··· Recorded information

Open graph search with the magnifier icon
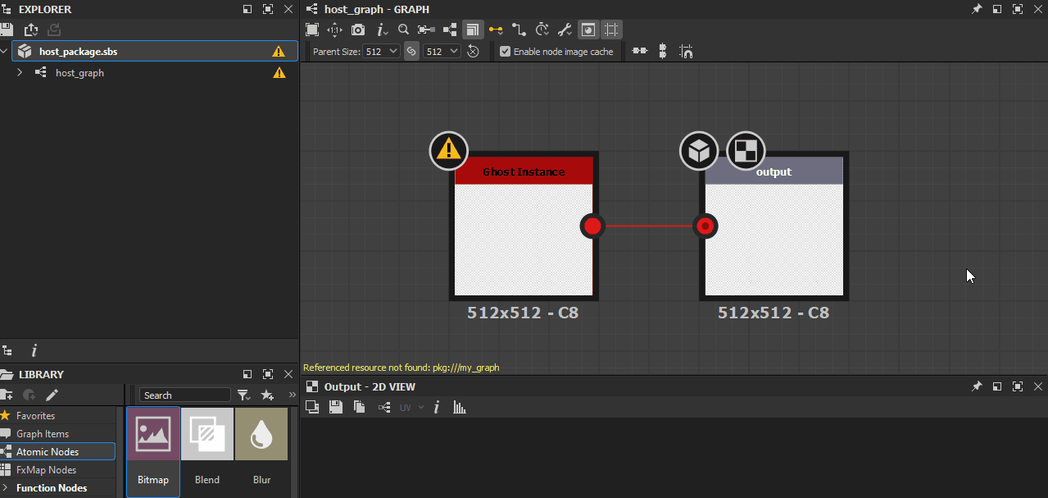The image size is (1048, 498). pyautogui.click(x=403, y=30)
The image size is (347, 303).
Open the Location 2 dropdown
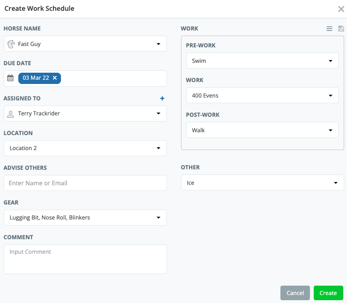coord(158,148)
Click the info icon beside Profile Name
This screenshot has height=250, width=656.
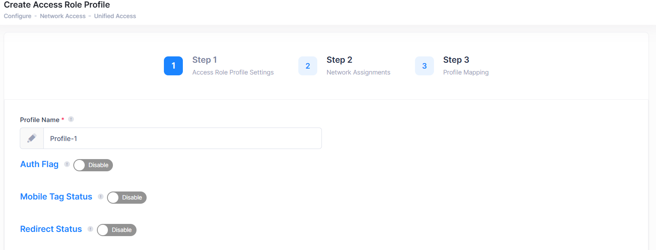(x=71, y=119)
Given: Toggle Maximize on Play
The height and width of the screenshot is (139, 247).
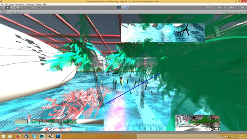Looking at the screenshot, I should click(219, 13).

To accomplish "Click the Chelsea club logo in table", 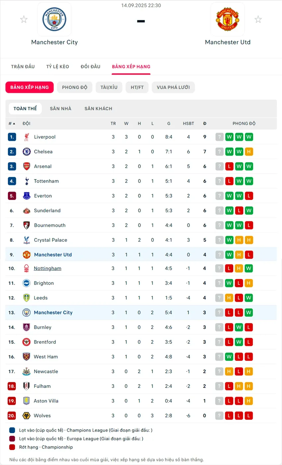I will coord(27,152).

······

**Direction**
Convert the entry lines from the first line up to and including the line with "(x=71, y=119)" into a JSON list of strings, one string per line. Skip any blank lines and omit the pictures.

**Result for this task**
[
  "Open graph search with the magnifier icon",
  "The image size is (1048, 498). pyautogui.click(x=403, y=30)",
  "The image size is (347, 303).",
  "Open the Location 2 dropdown",
  "coord(158,148)",
  "Click the info icon beside Profile Name",
  "This screenshot has height=250, width=656.",
  "(x=71, y=119)"
]